> [What is needed] Convert the text of the items below into a Markdown table with the columns Row and Text, one numbered row per line and blank lines skipped. Leave the pictures out of the table.

> [Information supplied]
◆ ◆ ◆

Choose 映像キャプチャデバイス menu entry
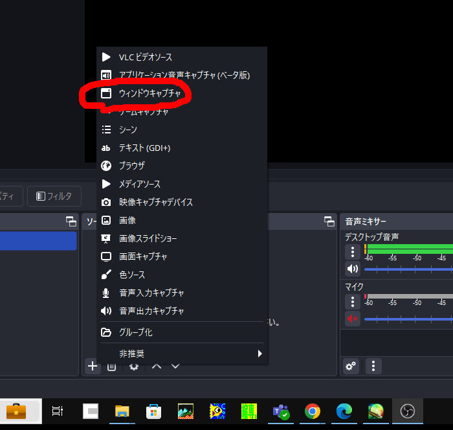Screen dimensions: 453x430 (x=155, y=202)
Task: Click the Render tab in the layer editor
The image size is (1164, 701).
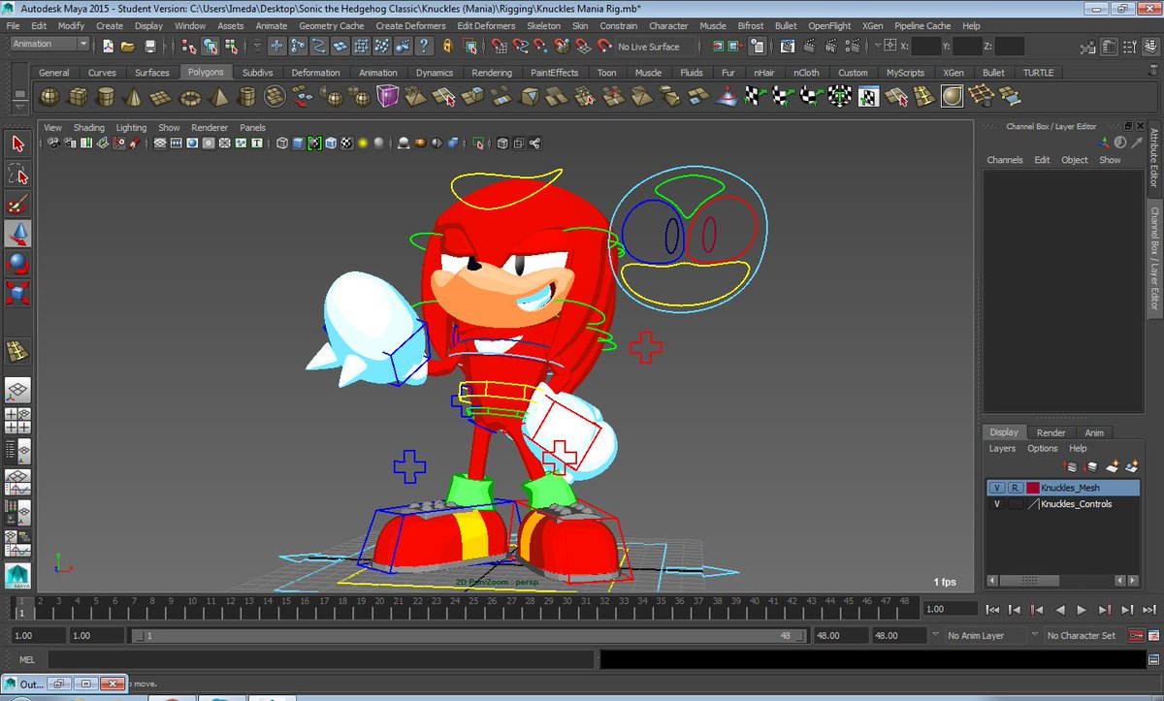Action: click(x=1051, y=432)
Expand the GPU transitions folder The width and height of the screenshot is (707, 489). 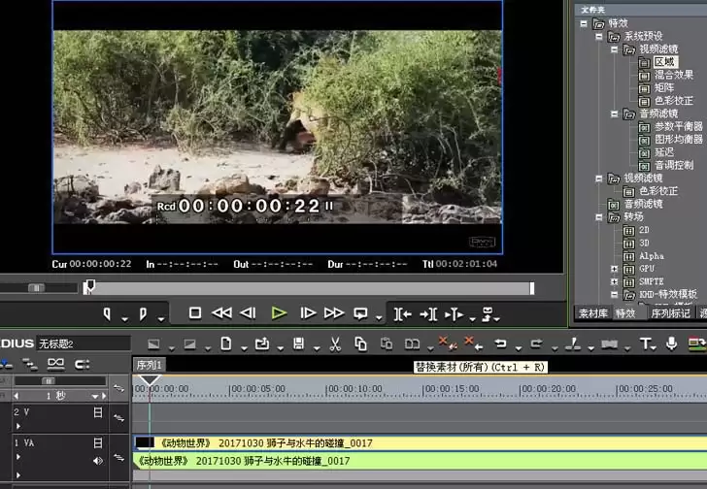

◆ ◆ ◆

> [Expected output]
| Row | Text |
|---|---|
| 1 | Choose 映像キャプチャデバイス menu entry |
| 2 | Screen dimensions: 453x430 (x=155, y=202) |
| 3 | Task: Click the Render tab in the layer editor |
| 4 | The image size is (1164, 701). |
| 5 | Action: click(x=1051, y=432) |
| 6 | Expand the GPU transitions folder The width and height of the screenshot is (707, 489).  |